IMPLICATIONS FOR COOPERATIVE EXTENSION.  Coronary heart disease is the leading cause of death in women over the age of 50, resulting in roughly 500,000 deaths per year.  Realizing that the average FCS client is a menopausal female requires empowering the FCS educator to become an informed front-line interventionist in female-specific health issues, and how to interaction with health care providers.

Introduction.

 

Coronary heart disease is the leading cause of death in women over the age of 50, resulting in roughly 500,000 deaths per year, according to the American Heart Association. Despite the numbers, relatively few studies have included women as subjects. And while the medical community recognizes this gender gap and is making efforts to include more women in large-scale clinical trials, this study reveals a disparity in the treatment of women with heart disease.  The report is based on a study of women who had great access to health care, but revealed a significant number who were not treated appropriately."

 

Women may be getting the shorter end of the stick and the whole system needs to do better. The health care system needs to strive to include the entirety of the population in heart disease studies.
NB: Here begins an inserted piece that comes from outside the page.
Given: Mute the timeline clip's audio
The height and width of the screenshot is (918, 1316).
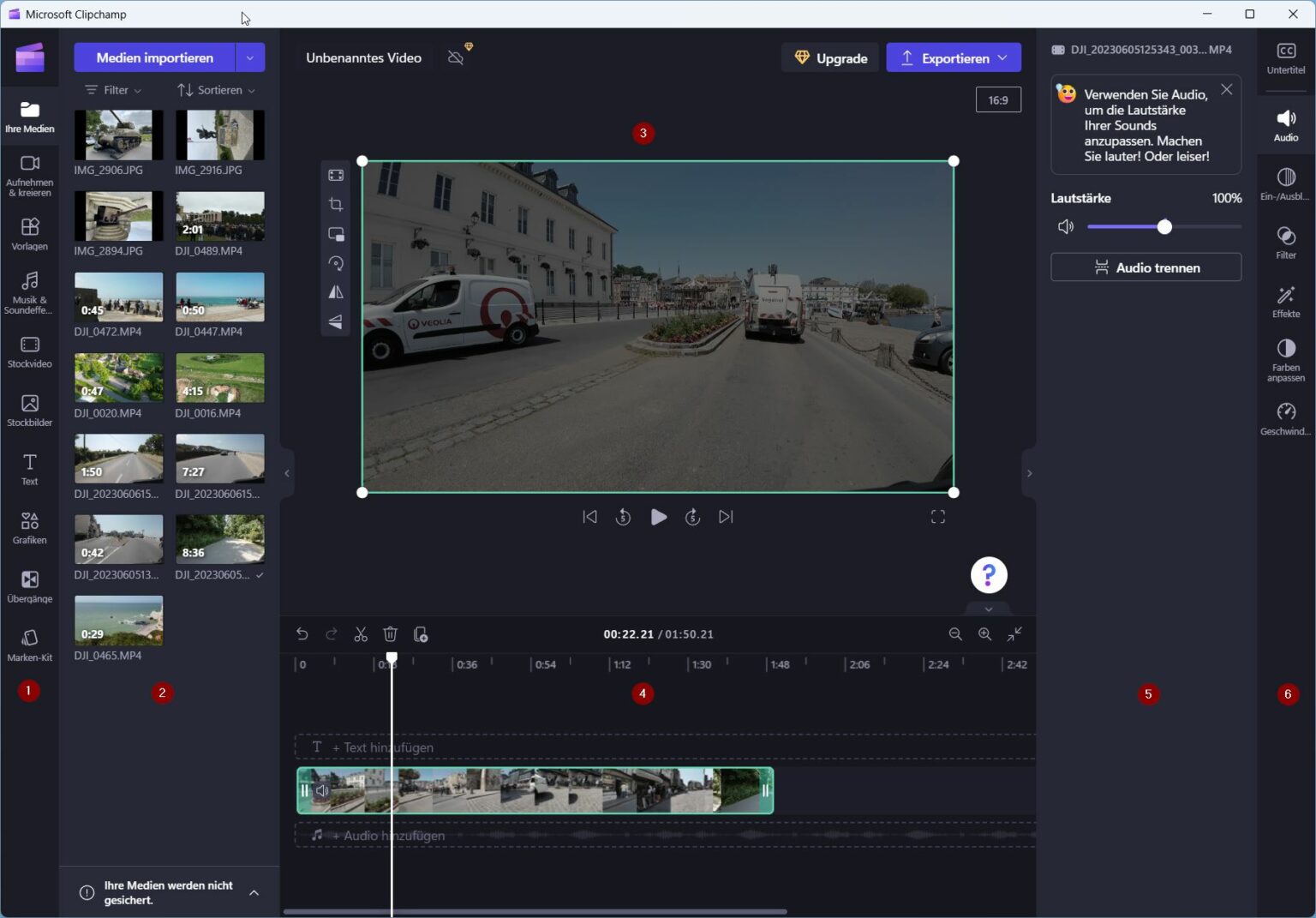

Benefits of women-specific studies and follow-up.

The Heart and Estrogen/progestin Replacement Study (HERS), was designed to examine the benefits of estrogen and progestin in the prevention of cardiovascular events in women with pre-existing heart disease. Although the study did not prove any heart-protective benefit from the estrogen therapy, a tremendous amount of data was produced on risk factors and use of medication. The researchers used the information already collected to assess the long-term effects of risk factors and treatment in women who have pre-existing heart disease.

What researchers found in women with a history of heart disease and recommend:

·         The risk of fatal and non-fatal heart attacks increases up to 6 times when other factors such as diabetes, lack of exercise, high cholesterol and high blood pressure are present.
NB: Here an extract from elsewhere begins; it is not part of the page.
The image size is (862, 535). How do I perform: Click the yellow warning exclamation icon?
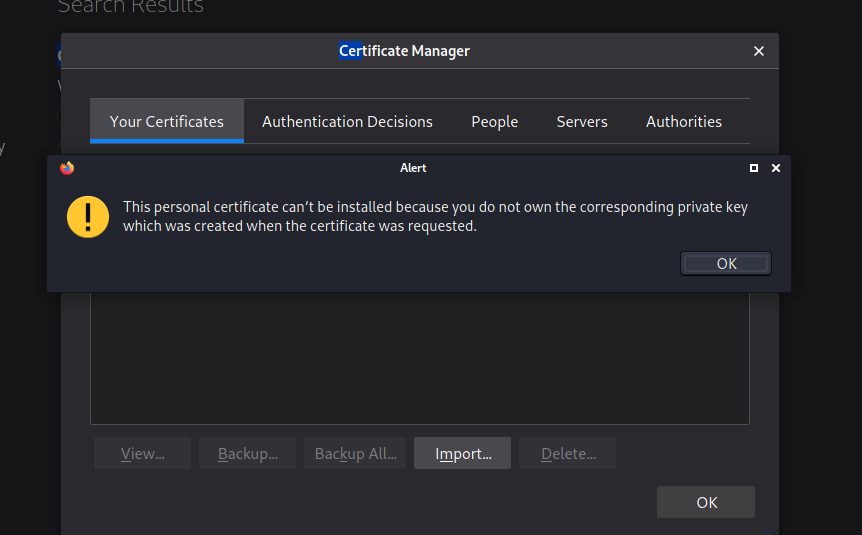88,216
·         Preventive drugs are underused in this population, especially among women at highest risk.

·         Risk factors for coronary heart disease have been clearly delineated in men, but there is a wide gap in the understanding of risk factors affecting women.

·         Both men and women with diabetes often have other conditions like high blood pressure and high cholesterol, placing them at greater risk for heart disease.
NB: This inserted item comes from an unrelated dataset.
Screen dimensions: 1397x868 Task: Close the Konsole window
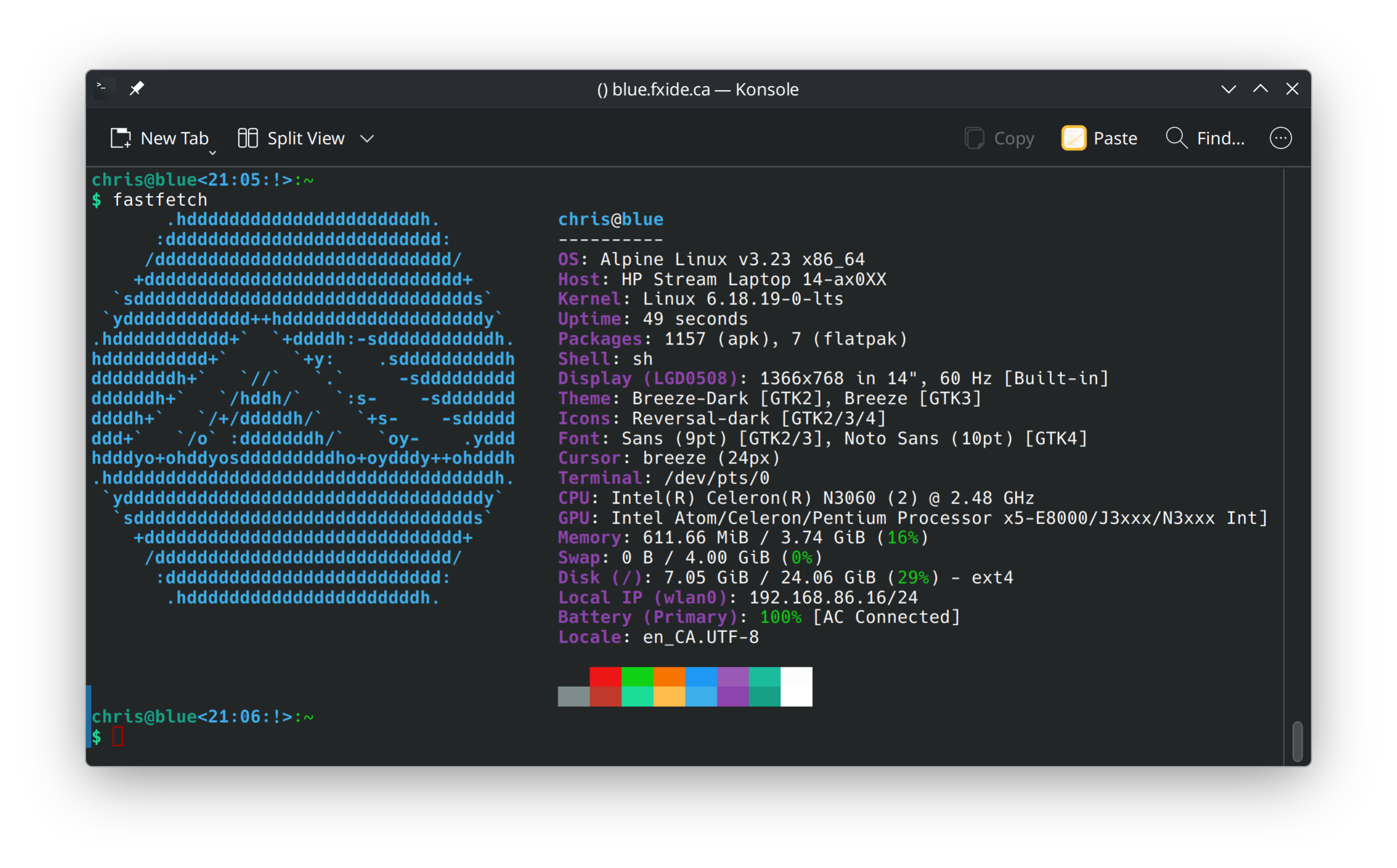(1292, 89)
·         According to the American Heart Association, diabetes doubles the risk of a second heart attack in women but not in men.

·         High levels of triglycerides, the most common chemical form of fat in food and in the body, are a risk factor for women over 50 but not for men.

·         Important gender differences can also play a role in the management and treatment of heart disease.

·         Some factors unique to women must be understood: angina (chest pain) may be more atypical; diabetes and hypertriglyceridemia may be more important risk factors and need more aggressive treatment; and we are still trying to figure out the proper way to handle menopause.

·         Some women may experience shortness of breath, dizziness and nausea, rather than typical symptoms experienced by men such as crushing chest pain; the unfamiliarity may lead to misdiagnosis and a delay in proper management and treatment.

·         Women and their doctors need to be better educated and more motivated about secondary prevention' or strategies to prevent heart attacks and death among those who have already had a heart attack or other form of coronary heart disease,

Conclusion.

This study underscores the need for women to be an active part of their own care. Women who have had a heart attack should ask their health care providers for the ABC's of secondary prevention.  Unless there is a contraindication, they all should be taking Aspirin, Beta blockers and Cholesterol lowering drugs. They should also pursue a healthy lifestyle which includes not smoking, engaging in physical exercise, and avoiding obesity through healthy dietary practices.